#### [Activity]
Print the complete set of entries exactly.

#### [Records for processing]
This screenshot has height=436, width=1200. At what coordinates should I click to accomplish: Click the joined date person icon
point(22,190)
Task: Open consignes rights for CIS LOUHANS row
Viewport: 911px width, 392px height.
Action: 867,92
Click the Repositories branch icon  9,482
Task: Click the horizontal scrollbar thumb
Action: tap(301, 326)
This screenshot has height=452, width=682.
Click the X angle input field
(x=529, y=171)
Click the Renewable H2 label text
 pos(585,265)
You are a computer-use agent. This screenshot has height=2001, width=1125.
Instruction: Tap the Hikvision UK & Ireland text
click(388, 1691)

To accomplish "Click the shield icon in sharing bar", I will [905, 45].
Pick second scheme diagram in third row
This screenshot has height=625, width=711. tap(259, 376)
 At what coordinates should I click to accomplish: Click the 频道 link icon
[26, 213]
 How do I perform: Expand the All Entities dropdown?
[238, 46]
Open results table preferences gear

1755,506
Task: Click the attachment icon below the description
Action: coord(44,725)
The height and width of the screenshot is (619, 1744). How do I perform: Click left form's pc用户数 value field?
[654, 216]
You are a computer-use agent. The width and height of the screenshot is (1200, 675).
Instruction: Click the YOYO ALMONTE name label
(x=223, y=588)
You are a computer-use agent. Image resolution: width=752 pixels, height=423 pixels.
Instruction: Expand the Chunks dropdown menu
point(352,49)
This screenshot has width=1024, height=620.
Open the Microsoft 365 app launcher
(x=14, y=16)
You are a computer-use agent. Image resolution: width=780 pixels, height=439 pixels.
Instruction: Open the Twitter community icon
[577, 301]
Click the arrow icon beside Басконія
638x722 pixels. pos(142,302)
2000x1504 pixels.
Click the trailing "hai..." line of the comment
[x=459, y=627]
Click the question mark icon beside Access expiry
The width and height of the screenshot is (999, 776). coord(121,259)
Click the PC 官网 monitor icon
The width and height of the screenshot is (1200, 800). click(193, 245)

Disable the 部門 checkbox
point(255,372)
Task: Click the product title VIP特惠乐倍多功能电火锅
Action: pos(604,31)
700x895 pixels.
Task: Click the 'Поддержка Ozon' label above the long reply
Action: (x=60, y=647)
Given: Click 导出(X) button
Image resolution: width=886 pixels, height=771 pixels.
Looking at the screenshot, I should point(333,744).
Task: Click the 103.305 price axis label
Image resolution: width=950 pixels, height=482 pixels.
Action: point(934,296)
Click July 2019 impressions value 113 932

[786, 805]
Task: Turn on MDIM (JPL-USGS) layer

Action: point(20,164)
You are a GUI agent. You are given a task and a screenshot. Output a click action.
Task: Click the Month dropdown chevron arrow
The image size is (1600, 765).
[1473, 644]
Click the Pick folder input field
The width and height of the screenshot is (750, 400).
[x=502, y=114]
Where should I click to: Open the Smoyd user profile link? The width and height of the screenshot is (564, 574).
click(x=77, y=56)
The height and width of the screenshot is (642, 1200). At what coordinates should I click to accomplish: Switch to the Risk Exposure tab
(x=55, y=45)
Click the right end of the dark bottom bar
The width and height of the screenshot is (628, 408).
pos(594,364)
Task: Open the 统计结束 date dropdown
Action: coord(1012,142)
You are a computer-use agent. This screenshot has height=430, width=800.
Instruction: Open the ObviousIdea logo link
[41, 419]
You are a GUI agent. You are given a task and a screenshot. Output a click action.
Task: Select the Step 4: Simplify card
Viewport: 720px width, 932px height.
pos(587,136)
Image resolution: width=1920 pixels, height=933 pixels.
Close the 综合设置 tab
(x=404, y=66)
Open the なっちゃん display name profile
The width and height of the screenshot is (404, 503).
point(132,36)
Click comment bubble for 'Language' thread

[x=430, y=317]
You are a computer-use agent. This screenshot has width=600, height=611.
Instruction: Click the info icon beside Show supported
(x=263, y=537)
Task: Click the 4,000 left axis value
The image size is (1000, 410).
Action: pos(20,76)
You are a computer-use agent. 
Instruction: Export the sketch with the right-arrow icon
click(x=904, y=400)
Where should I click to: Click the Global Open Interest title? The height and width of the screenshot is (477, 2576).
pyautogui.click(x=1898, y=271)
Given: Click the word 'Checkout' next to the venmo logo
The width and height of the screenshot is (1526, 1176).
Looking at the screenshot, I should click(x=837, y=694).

#### [Completed task]
This screenshot has height=436, width=1200. At what coordinates should I click to accomplish: Click the joined date person icon
point(22,190)
Task: Open consignes rights for CIS LOUHANS row
Viewport: 911px width, 392px height.
Action: 867,92
Click the Repositories branch icon  9,482
Task: Click the horizontal scrollbar thumb
Action: tap(301, 326)
This screenshot has height=452, width=682.
Click the X angle input field
(x=529, y=171)
Click the Renewable H2 label text
 pos(585,265)
You are a computer-use agent. This screenshot has height=2001, width=1125.
Instruction: Tap the Hikvision UK & Ireland text
click(388, 1691)

To accomplish "Click the shield icon in sharing bar", I will [905, 45].
Pick second scheme diagram in third row
This screenshot has height=625, width=711. tap(259, 376)
 At what coordinates should I click to accomplish: Click the 频道 link icon
[26, 213]
 How do I perform: Expand the All Entities dropdown?
[238, 46]
Open results table preferences gear

1755,506
Task: Click the attachment icon below the description
Action: coord(44,725)
The height and width of the screenshot is (619, 1744). How do I perform: Click left form's pc用户数 value field?
[654, 216]
You are a computer-use agent. The width and height of the screenshot is (1200, 675).
Instruction: Click the YOYO ALMONTE name label
(x=223, y=588)
You are a computer-use agent. Image resolution: width=752 pixels, height=423 pixels.
Instruction: Expand the Chunks dropdown menu
point(352,49)
This screenshot has width=1024, height=620.
Open the Microsoft 365 app launcher
(x=14, y=16)
You are a computer-use agent. Image resolution: width=780 pixels, height=439 pixels.
Instruction: Open the Twitter community icon
[577, 301]
Click the arrow icon beside Басконія
638x722 pixels. pos(142,302)
2000x1504 pixels.
Click the trailing "hai..." line of the comment
[x=459, y=627]
Click the question mark icon beside Access expiry
The width and height of the screenshot is (999, 776). coord(121,259)
Click the PC 官网 monitor icon
The width and height of the screenshot is (1200, 800). click(193, 245)

Disable the 部門 checkbox
point(255,372)
Task: Click the product title VIP特惠乐倍多功能电火锅
Action: pos(604,31)
700x895 pixels.
Task: Click the 'Поддержка Ozon' label above the long reply
Action: (x=60, y=647)
Given: Click 导出(X) button
Image resolution: width=886 pixels, height=771 pixels.
Looking at the screenshot, I should point(333,744).
Task: Click the 103.305 price axis label
Image resolution: width=950 pixels, height=482 pixels.
Action: point(934,296)
Click July 2019 impressions value 113 932

[786, 805]
Task: Turn on MDIM (JPL-USGS) layer

Action: point(20,164)
You are a GUI agent. You are given a task and a screenshot. Output a click action.
Task: Click the Month dropdown chevron arrow
The image size is (1600, 765).
[1473, 644]
Click the Pick folder input field
The width and height of the screenshot is (750, 400).
[x=502, y=114]
Where should I click to: Open the Smoyd user profile link? The width and height of the screenshot is (564, 574).
click(x=77, y=56)
The height and width of the screenshot is (642, 1200). At what coordinates should I click to accomplish: Switch to the Risk Exposure tab
(x=55, y=45)
Click the right end of the dark bottom bar
The width and height of the screenshot is (628, 408).
pos(594,364)
Task: Open the 统计结束 date dropdown
Action: coord(1012,142)
You are a computer-use agent. This screenshot has height=430, width=800.
Instruction: Open the ObviousIdea logo link
[41, 419]
You are a GUI agent. You are given a task and a screenshot. Output a click action.
Task: Select the Step 4: Simplify card
Viewport: 720px width, 932px height.
pos(587,136)
Image resolution: width=1920 pixels, height=933 pixels.
Close the 综合设置 tab
(x=404, y=66)
Open the なっちゃん display name profile
The width and height of the screenshot is (404, 503).
point(132,36)
Click comment bubble for 'Language' thread

[x=430, y=317]
You are a computer-use agent. This screenshot has width=600, height=611.
Instruction: Click the info icon beside Show supported
(x=263, y=537)
Task: Click the 4,000 left axis value
The image size is (1000, 410).
Action: pos(20,76)
You are a computer-use agent. 
Instruction: Export the sketch with the right-arrow icon
click(x=904, y=400)
Where should I click to: Click the Global Open Interest title? The height and width of the screenshot is (477, 2576).
pyautogui.click(x=1898, y=271)
Given: Click the word 'Checkout' next to the venmo logo
The width and height of the screenshot is (1526, 1176).
Looking at the screenshot, I should click(x=837, y=694).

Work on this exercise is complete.